I was margially impressed. Marginally. In other words, not terribly. Sure, the graphics were overly arty as WIRED occasionally tries to be. Dall.E gets the look right, but the details are so bloody amateurish, even clumsy. It doesn’t seem to handle white space, or understand how to mimic a masthead. The fonts are a joke!

2. AI WRITING – NOTHING TO WRITE HOME ABOUT
I teach creative writing in all my classes. Naturally I’ve been intrigued, and even alarmed by how the talk about how AI could write like a human. Many people are hailing this as the death-knell for flesh-and-bone writers, journalists etc. Some tear their hair out about plagiarism in schools.
The Nieman Lab is a bit more circumspect:
“While ChatGPT won’t win any journalism awards (at least for now), it can certainly automate much of the long tail of content on the internet.” — Nieman Lab, Predictions for Journalism in 2023
I checked out an application on the ChatGPT platform known as OpenAI that some people have told me can write fairly convincing content. I was suspicious. I had read a piece by a marketing writer, Mitch Joel about this. To check how smart this AI could be I typed in this snarky prompt: “Is Mitch Joel right about AI platforms.”
I wanted to see if this ghost in the machine was savvy enough to pick up his argument and reference it. As I guessed, it didn’t live up to my expectations. In fact, the software apologized for its inability to do more than explain what Mitch does for a living, and went on to explain how these are still early days! (Brownie points OpenAI for admitting you don’t know what you don’t know.) While it got the paragraphs and punctuation nicely. The second ‘graph was a doozy. Like a lazy copywriter churning out some garbage just to fill a layout to impress a client.
The website sets our expectations, in fact, saying things like, “ChatGPT sometimes writes plausible-sounding but incorrect or nonsensical answers.” Hmm!
Having said that, others are raving about AI content generators like Jasper. It’s supposed to be a boon for copywriters, social media posts and SEO content.
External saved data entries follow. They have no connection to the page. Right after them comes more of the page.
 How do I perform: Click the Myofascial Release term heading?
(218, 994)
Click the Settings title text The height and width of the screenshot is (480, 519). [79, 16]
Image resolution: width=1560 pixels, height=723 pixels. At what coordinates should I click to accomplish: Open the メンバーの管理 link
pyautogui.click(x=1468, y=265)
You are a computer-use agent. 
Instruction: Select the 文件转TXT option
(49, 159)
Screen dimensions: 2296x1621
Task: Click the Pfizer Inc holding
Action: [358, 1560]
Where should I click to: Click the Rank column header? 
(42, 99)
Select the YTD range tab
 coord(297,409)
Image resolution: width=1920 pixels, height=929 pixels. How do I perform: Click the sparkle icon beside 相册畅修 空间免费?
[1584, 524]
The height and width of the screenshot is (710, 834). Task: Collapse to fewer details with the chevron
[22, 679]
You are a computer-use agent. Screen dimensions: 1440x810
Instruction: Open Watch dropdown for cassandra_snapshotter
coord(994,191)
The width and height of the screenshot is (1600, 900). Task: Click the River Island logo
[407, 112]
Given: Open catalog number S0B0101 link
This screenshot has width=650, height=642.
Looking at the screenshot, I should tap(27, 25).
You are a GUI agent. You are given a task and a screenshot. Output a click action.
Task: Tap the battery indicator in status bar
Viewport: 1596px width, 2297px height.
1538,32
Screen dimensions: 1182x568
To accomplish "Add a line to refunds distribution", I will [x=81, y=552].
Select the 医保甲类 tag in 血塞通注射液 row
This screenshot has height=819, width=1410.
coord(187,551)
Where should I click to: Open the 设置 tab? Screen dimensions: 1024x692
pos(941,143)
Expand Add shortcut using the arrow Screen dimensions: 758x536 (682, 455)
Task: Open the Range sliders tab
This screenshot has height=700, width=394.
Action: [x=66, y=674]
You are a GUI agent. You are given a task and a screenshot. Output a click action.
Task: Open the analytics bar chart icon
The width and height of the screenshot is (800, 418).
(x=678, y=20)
HERE’S MY TAKE ON AI. Content creators of the world —authors, journalists, copywriters, podcasters —shouldn’t feel threatened. For now. Good copywriters don’t sit at a desk stringing clichés to adjectives. They walk the factory floor, sit through plans board meetings, and argue with brand managers before the concept emerges. Translated: They produce content, rather than regurgitate it. Translated again: The fruits of AI are tempting but aren’t ready to pluck. Even for students. Low-hanging fruit – tempting but bland. Sometimes filled with bugs.
ChatGPT says it is addressing this. It’s like saying Samuel Bankman-Fried has declared he is making sure there aren’t any more crypto scams.
Are we concerned? As teachers, yes. Plagiarism is something no school takes lightly, if only because we want students to discover the value of originality, and creativity. It’s what will benefit them in any career. How about you?